FRIDAY, Oct. 21 (HealthDay News) -- CLIP-170 regulates paclitaxel sensitivity in breast cancer cells by mediating the effects of paclitaxel on microtubule assembly, mitosis, and apoptosis, according to a study published online Oct. 12 in The Journal of Pathology.
Xiaodong Sun, from the Nankai University in Tianjin, China, and colleagues investigated whether the microtubule binding protein CLIP-170 regulated sensitivity of the anti-microtubule drug paclitaxel in tumor samples from 63 breast cancer patients who were treated with sequential weekly paclitaxel followed by 5-fluorouracil, doxorubicin, and cyclophosphamide. Samples were obtained by surgical resection, following three courses of chemotherapy. Pathologic response was assessed by a pathologist, and was defined by the proportion of histologic changes in surgical specimens. The effect of paclitaxel on cell proliferation in vitro was examined, and mitotic index and caspase-3 activity were assessed.

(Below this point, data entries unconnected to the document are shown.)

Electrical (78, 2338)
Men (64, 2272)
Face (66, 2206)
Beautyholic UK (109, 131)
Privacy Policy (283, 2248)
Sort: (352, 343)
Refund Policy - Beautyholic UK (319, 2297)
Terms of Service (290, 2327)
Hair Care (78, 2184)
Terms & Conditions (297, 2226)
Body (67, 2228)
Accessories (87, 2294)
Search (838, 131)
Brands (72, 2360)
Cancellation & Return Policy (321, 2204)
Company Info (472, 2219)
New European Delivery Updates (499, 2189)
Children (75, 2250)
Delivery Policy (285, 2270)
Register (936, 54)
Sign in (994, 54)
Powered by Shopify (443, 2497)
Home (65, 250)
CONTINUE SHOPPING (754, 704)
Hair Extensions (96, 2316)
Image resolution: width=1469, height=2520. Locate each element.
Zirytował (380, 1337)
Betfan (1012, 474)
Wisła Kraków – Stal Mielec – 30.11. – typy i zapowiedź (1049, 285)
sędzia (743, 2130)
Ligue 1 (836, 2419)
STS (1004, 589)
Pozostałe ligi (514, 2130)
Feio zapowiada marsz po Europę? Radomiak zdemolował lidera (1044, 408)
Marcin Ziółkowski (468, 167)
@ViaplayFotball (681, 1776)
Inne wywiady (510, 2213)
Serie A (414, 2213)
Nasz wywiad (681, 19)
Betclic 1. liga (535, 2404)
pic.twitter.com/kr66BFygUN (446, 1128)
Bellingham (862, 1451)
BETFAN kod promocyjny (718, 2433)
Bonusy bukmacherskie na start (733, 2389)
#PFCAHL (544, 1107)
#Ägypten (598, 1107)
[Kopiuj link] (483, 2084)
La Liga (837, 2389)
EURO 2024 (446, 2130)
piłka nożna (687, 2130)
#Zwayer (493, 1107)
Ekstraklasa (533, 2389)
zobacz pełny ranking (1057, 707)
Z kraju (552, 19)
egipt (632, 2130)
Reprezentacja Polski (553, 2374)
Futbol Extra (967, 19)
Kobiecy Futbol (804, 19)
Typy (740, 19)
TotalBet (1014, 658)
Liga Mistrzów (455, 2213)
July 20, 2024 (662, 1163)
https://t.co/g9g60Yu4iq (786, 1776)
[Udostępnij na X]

The investigators found that the pathologic response of tumors to paclitaxel-containing chemotherapy correlated with CLIP-170 expression in clinical samples of breast cancer. Expression of CLIP-170 increased the ability of paclitaxel to induce apoptosis and inhibit cell cycle progression at mitosis in breast cancer cells. CLIP-170 promoted paclitaxel binding to microtubules and enhanced paclitaxel activity in promoting microtubule assembly.
"These results demonstrate that CLIP-170 mediates paclitaxel sensitivity in breast cancer via a microtubule-dependent mechanism," the authors write.